What you should do | Reproduce the listing below, replacing every occurrence of "screenshot" with "screen capture" and leaving everything else unchanged.

===== Data extract

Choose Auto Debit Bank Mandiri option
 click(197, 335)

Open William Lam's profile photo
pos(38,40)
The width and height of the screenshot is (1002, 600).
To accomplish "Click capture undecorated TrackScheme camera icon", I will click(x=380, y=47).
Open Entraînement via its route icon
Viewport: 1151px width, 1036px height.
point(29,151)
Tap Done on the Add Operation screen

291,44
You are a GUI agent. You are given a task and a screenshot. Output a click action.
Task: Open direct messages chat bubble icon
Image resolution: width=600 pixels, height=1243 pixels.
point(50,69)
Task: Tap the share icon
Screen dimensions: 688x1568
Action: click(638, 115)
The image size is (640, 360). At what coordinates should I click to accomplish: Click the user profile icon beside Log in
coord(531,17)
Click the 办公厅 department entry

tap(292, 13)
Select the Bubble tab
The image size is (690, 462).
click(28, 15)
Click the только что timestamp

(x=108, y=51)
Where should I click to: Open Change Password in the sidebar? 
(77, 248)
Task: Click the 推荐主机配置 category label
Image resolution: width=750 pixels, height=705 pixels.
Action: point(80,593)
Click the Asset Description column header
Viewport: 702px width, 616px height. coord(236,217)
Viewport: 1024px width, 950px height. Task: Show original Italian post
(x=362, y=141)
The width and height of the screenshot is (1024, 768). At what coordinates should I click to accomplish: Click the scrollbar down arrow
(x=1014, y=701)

==========

Response to this exercise |
Choose Auto Debit Bank Mandiri option
 click(197, 335)

Open William Lam's profile photo
pos(38,40)
The width and height of the screen capture is (1002, 600).
To accomplish "Click capture undecorated TrackScheme camera icon", I will click(x=380, y=47).
Open Entraînement via its route icon
Viewport: 1151px width, 1036px height.
point(29,151)
Tap Done on the Add Operation screen

291,44
You are a GUI agent. You are given a task and a screen capture. Output a click action.
Task: Open direct messages chat bubble icon
Image resolution: width=600 pixels, height=1243 pixels.
point(50,69)
Task: Tap the share icon
Screen dimensions: 688x1568
Action: click(638, 115)
The image size is (640, 360). At what coordinates should I click to accomplish: Click the user profile icon beside Log in
coord(531,17)
Click the 办公厅 department entry

tap(292, 13)
Select the Bubble tab
The image size is (690, 462).
click(28, 15)
Click the только что timestamp

(x=108, y=51)
Where should I click to: Open Change Password in the sidebar? 
(77, 248)
Task: Click the 推荐主机配置 category label
Image resolution: width=750 pixels, height=705 pixels.
Action: point(80,593)
Click the Asset Description column header
Viewport: 702px width, 616px height. coord(236,217)
Viewport: 1024px width, 950px height. Task: Show original Italian post
(x=362, y=141)
The width and height of the screen capture is (1024, 768). At what coordinates should I click to accomplish: Click the scrollbar down arrow
(x=1014, y=701)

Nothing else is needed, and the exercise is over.